Tuesday, May 21

Influencing ADC Performance through Linker Design

Webinar Q&A

Webinar Questions and Answers

We have received several questions looking into more details on the content discussed during our webinar on “Influencing ADC performance through Linker Design”. We are very excited to have collected detailed information from our expert speakers on the frequently asked questions and complied the responses for everyone to benefit from. Please send any additional questions to [email protected] and we will send you the responses, as well as include them in our FAQs.

Does Vector laboratories have solutions for ADCs internalization?

ADC internalization is largely a function of the target, the tissue, and the antibody. Conjugation of linkers and payloads to an antibody can influence the various internalization processes to different extents.

Internalization can occur through either non-specific pinocytosis or specific receptor-mediated endocytosis (RME). Receptor-mediated endocytosis can further be divided into either FcgR-mediated or target-mediated drug disposition (TMDD).

Internalization via pinocytosis by endothelial cells is a highly efficient process for IgG elimination that occurs throughout the body, particularly in tissues rich in capillary beds such as skin, muscle, and GI tract. This is a relatively unspecific fluid-phase endocytosis and is likely a highly undesirable pathway for ADCs since conjugates not recycled by the FcRn-mediated salvage pathway will undergo endolysosomal trafficking and release the payload in non-targeted cells, likely resulting in off-target toxicity. This process does not differentiate which proteins in the vicinity of a cell are internalized, and it can be difficult to influence via linker design by itself. However, it has been demonstrated that conjugation of methoxy-terminated PEG4, PEG8, or PEG12 modifiers to different numbers of lysine residues on a ~DAR4 MMAF ADC could reduce the non-specific uptake in an in vitro model of micropinocytosis (Cancer Res 2018;78:2115-2126).

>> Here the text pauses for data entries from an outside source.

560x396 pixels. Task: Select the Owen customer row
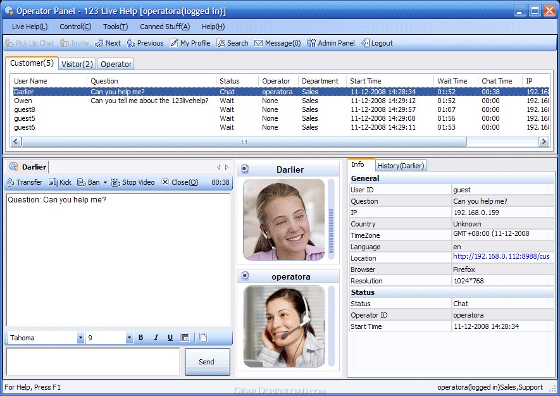point(23,101)
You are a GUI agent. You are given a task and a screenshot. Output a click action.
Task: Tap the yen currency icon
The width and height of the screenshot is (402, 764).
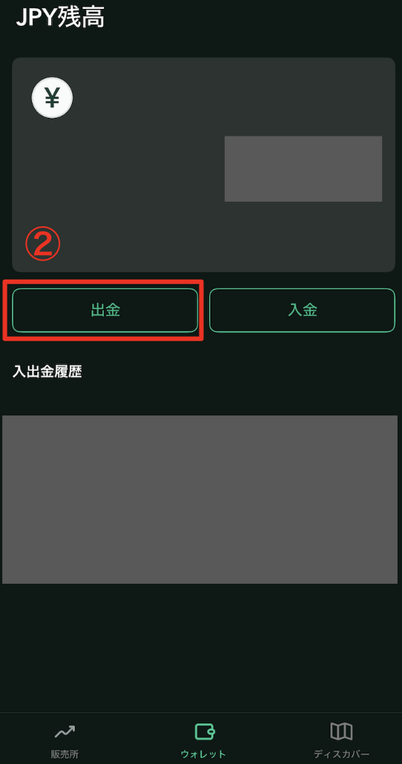52,98
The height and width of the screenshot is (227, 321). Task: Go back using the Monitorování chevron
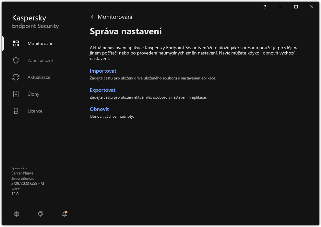[x=92, y=17]
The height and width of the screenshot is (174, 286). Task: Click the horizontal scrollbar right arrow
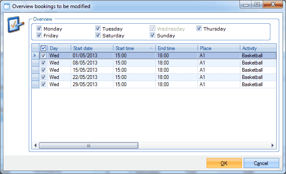point(273,146)
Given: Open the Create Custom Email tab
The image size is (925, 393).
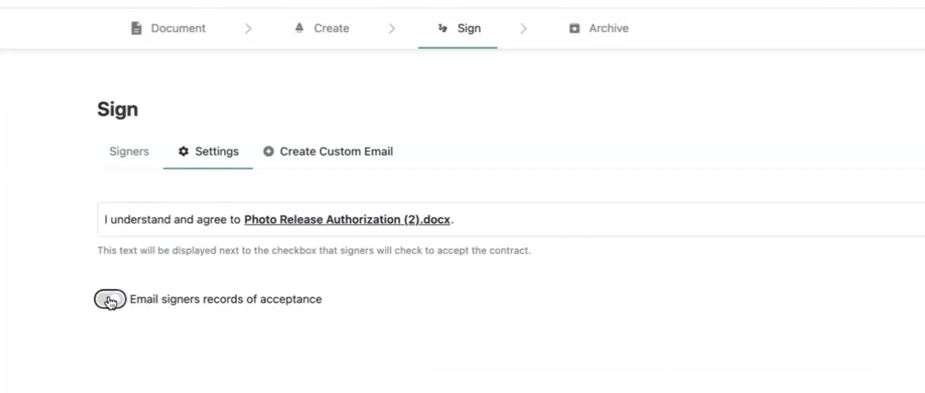Looking at the screenshot, I should (336, 151).
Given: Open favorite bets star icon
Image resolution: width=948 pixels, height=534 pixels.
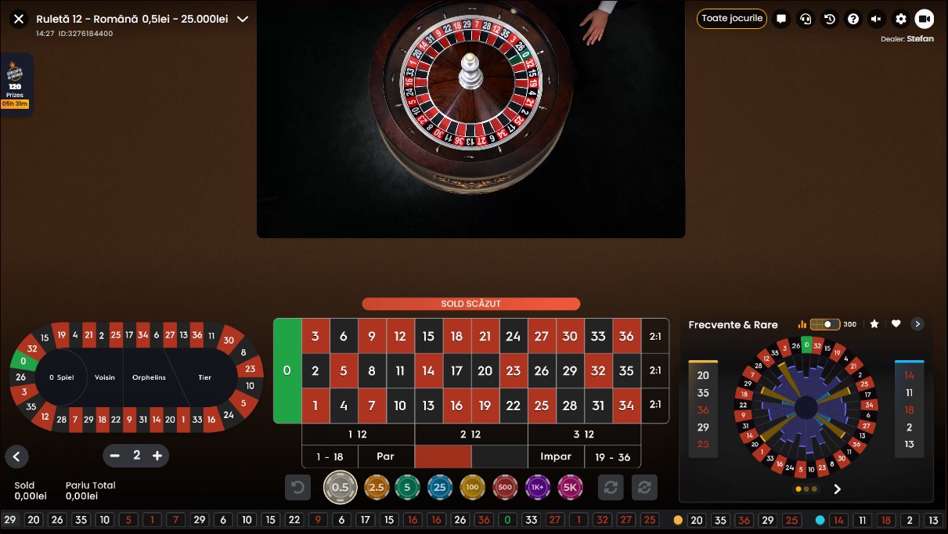Looking at the screenshot, I should (x=874, y=324).
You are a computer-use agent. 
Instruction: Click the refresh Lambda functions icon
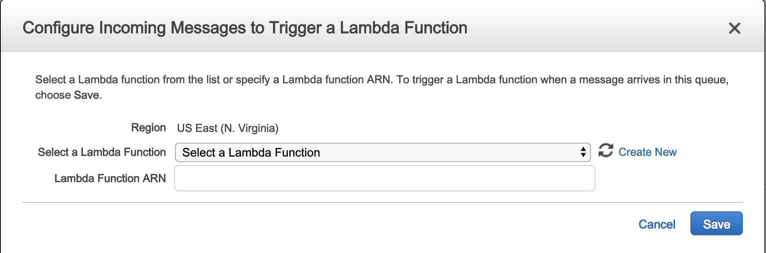606,152
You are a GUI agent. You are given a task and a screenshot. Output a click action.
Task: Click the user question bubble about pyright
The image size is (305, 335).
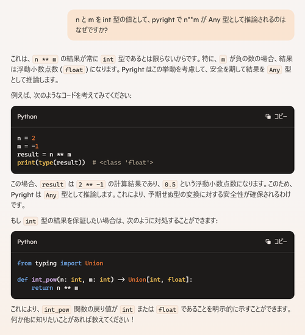[x=181, y=25]
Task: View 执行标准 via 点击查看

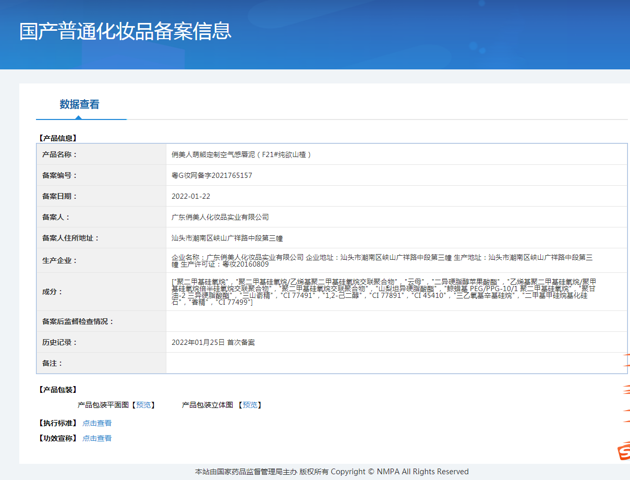Action: [97, 423]
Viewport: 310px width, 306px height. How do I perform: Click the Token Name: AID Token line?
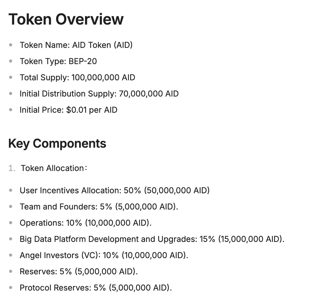click(x=76, y=45)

RME and internalization via binding of the Fc domain to FcgRs can occur in many immune cells, such as monocytes, macrophages, and dendritic cells. This would also be a highly undesired pathway for ADCs since internalization and processing would result in payload release in non-targeted cells and off-target toxicity. Conjugation to the hinge region or the Fc domain has been shown to reduce FcgR binding affinities in some cases, and this could be a function of steric congestion and freedom-of-motion afforded by longer PEG spacers, although the effects on internalization were not explored (mAbs 4:3, 362-372, May/June 2012; Understanding the Effect of Discreet PEG Linkers on ADC Structure and Binding, Millipore Sigma, presented at 10th World ADC Conference London, March 3, 2020). It has also been shown that orthogonal PEG modifiers can reduce the non-targeted internalization of ADCs by Kupffer cells, the resident macrophages of the liver (Mol. Pharmaceutics 2020, 17, 3, 802–809). While the contribution of FcgR-mediated internalization of ADCs by Kupffer cells is still unclear, it has been firmly established in tumor-associated macrophages (Mol. Cancer Ther. 2017, 16, 1347–1354). The differences likely reflect the myriad of factors affecting binding to the different FcgR subtypes, including hydrophobicity and aggregation state, and PEG-based linkers may influence non-targeted internalization through these factors.

RME and internalization via TMDD is driven by the antibody binding to the target via the Fab domain, and this is usually the desired pathway for traditional ADC internalization, processing, and payload release. In principle, conjugation to lysine residues or engineered residues near the antigen binding domain has the potential to reduce internalization if binding affinity is negatively affected. However, this is more about the conjugation strategy rather than linker, and there is little to suggest that this process is substantially affected by PEG-based linker design per se.

While there are many literature reports of PEGylation affecting the internalization of lipid nanoparticles, antibody fragments, therapeutic peptides, and small molecules, when used as a linker in a traditional ADC the main role of PEG appears to be preventing undesired internalization by non-targeted cells.

Depending on the payload, ADC design, and type of internalization under consideration, we can recommend the exact Vector product that can be applicable. Please reach out to us at [email protected] for more details.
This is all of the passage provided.